(Text and item location entries)
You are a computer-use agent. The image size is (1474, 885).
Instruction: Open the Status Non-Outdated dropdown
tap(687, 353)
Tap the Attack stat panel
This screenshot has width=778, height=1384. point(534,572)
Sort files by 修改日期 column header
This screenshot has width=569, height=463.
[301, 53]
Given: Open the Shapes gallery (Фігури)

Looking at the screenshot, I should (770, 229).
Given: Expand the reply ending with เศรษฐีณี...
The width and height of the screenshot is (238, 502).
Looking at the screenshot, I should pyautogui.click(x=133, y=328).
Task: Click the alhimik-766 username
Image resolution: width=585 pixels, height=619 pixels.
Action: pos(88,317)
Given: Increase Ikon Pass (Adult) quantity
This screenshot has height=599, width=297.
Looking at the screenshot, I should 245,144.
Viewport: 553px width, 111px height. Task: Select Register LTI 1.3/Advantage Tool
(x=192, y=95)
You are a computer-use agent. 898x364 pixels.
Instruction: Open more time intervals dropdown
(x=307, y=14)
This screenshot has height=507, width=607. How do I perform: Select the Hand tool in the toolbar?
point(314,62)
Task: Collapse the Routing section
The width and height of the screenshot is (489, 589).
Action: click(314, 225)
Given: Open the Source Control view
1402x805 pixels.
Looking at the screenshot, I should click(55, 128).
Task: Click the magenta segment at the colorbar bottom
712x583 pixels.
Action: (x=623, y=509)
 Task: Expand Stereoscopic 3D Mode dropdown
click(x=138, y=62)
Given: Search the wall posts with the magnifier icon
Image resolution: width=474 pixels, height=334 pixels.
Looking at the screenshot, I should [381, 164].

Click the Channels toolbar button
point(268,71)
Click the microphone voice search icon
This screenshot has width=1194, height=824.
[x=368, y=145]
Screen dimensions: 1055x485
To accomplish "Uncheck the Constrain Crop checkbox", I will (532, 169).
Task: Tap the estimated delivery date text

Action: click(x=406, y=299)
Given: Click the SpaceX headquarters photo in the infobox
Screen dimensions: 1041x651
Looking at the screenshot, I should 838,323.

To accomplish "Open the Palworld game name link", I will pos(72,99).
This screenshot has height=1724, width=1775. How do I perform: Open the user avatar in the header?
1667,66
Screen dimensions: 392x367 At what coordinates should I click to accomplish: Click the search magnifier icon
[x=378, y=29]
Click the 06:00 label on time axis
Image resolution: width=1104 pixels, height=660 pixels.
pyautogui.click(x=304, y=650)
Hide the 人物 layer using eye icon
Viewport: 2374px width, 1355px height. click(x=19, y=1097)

▶ **Given task**
Extract every line of the rows that contains the word "Expand", matching case exactly.

▶ **Exercise answer**
Given: Expand the reply ending with เศรษฐีณี...
 Task: Expand Stereoscopic 3D Mode dropdown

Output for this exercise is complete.